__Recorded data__
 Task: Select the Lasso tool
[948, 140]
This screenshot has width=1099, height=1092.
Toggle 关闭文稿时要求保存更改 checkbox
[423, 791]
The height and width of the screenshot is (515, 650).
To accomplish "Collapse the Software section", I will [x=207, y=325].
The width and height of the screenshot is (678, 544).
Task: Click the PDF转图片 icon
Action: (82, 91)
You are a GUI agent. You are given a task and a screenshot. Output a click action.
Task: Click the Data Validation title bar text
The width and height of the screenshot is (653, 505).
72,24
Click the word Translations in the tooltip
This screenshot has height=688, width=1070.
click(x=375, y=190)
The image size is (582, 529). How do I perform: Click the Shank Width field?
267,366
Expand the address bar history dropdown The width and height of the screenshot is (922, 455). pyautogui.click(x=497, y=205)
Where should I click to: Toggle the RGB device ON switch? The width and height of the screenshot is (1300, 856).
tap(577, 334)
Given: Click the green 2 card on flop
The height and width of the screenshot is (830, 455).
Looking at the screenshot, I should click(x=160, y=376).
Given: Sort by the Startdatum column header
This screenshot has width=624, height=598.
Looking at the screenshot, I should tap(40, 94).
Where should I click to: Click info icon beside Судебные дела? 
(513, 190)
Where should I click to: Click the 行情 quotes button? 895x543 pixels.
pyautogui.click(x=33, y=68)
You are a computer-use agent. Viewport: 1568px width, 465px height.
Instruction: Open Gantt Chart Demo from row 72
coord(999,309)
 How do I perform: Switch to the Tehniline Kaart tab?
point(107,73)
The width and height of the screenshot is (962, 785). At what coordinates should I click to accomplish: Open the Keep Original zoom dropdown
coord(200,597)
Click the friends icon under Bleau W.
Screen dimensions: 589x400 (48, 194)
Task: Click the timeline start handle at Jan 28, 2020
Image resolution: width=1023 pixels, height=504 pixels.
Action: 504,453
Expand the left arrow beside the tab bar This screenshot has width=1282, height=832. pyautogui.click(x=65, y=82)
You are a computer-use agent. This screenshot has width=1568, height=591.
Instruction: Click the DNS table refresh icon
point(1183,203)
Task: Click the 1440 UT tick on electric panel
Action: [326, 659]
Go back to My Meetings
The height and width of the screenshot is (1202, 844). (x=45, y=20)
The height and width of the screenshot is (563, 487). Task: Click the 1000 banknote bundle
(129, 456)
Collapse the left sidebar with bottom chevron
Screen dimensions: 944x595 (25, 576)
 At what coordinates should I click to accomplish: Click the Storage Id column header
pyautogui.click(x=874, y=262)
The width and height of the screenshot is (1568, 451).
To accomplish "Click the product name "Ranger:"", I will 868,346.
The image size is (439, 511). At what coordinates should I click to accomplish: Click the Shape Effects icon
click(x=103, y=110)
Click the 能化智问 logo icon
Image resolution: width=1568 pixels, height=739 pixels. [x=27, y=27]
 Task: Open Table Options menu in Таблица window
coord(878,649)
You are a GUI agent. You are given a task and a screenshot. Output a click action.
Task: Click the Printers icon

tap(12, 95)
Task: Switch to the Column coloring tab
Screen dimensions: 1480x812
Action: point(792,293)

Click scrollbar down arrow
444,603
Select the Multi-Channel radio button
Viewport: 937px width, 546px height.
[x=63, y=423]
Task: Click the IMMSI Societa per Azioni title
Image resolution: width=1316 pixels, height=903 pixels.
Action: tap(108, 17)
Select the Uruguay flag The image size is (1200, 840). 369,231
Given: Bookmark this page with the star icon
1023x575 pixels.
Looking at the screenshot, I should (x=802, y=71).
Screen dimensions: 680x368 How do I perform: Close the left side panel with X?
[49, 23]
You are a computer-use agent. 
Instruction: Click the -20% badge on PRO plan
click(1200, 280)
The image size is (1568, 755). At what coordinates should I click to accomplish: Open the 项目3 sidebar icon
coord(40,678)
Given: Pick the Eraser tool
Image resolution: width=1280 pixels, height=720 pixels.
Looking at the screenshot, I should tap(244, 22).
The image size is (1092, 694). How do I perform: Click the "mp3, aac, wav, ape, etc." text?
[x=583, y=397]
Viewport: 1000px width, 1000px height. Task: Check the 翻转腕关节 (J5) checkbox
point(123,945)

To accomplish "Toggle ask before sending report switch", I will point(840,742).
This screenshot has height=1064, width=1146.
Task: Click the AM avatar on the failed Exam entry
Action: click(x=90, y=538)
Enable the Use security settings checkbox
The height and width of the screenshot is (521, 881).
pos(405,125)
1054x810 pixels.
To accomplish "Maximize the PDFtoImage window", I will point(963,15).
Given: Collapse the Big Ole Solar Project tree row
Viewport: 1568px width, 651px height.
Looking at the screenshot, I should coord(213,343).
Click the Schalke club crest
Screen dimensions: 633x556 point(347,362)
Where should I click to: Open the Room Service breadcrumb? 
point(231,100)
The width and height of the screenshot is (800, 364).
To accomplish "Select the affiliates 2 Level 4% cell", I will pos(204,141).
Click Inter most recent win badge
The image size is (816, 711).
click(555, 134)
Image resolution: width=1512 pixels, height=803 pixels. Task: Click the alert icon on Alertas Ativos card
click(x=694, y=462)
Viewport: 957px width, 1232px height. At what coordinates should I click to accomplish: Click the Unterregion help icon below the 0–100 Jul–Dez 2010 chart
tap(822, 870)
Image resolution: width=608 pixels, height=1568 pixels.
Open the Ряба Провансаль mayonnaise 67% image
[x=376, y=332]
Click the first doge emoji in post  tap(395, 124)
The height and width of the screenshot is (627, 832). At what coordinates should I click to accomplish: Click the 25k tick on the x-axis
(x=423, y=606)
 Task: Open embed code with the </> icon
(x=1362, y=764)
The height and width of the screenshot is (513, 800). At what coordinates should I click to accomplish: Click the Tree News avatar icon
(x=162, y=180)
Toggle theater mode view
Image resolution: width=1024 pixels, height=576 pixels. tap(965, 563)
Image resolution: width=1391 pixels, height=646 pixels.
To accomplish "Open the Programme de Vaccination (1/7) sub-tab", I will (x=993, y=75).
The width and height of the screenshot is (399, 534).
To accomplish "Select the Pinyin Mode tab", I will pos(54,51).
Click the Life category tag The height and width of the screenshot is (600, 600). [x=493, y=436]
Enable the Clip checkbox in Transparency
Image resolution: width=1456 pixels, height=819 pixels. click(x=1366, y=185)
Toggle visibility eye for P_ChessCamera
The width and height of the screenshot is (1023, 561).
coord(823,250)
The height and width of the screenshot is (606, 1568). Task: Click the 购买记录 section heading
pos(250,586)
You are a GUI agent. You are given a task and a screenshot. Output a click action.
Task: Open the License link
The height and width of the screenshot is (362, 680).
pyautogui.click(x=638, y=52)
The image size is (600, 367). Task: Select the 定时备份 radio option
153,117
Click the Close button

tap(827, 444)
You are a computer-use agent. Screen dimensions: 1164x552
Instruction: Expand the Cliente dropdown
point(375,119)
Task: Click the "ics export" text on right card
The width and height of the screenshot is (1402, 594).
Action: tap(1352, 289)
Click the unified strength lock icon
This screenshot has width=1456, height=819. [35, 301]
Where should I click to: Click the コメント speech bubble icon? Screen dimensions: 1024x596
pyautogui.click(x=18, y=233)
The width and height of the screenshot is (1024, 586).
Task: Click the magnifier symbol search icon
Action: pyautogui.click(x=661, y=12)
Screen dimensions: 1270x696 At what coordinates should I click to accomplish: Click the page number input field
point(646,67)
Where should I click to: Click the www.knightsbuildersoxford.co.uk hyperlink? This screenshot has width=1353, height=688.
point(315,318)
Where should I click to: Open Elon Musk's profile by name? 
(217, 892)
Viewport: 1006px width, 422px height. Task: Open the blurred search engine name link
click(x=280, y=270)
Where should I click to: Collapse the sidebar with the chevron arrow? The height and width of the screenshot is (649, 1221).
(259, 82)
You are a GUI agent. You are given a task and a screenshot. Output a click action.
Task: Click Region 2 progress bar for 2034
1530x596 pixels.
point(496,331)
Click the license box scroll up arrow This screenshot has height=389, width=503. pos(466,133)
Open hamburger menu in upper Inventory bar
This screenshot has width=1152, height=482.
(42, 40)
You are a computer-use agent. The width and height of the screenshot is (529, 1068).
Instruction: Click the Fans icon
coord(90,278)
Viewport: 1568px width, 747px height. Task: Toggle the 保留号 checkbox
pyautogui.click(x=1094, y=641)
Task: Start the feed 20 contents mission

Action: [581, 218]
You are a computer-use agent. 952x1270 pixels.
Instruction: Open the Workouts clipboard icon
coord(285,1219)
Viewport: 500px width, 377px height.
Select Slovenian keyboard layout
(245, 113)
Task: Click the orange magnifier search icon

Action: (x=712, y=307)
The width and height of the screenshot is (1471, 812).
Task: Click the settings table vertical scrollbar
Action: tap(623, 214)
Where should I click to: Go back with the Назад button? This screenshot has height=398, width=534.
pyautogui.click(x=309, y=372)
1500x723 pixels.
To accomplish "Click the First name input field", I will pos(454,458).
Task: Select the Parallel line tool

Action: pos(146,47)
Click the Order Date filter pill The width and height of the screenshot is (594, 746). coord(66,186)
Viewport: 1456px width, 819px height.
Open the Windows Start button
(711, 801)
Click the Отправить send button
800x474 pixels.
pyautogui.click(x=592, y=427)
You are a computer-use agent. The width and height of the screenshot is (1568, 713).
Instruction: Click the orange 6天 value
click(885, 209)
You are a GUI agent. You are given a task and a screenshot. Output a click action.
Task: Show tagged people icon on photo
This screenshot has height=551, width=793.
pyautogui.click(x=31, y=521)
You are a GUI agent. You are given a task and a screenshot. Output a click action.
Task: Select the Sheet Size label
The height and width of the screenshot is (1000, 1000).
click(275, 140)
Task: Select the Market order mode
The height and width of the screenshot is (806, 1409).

__EXERCISE BRIEF__
Identify every line in the entries above that contains the string "dropdown", and copy each such line.

__EXERCISE RESULT__
Expand the address bar history dropdown The width and height of the screenshot is (922, 455). pyautogui.click(x=497, y=205)
The width and height of the screenshot is (962, 785). At what coordinates should I click to accomplish: Open the Keep Original zoom dropdown
Instruction: Expand the Cliente dropdown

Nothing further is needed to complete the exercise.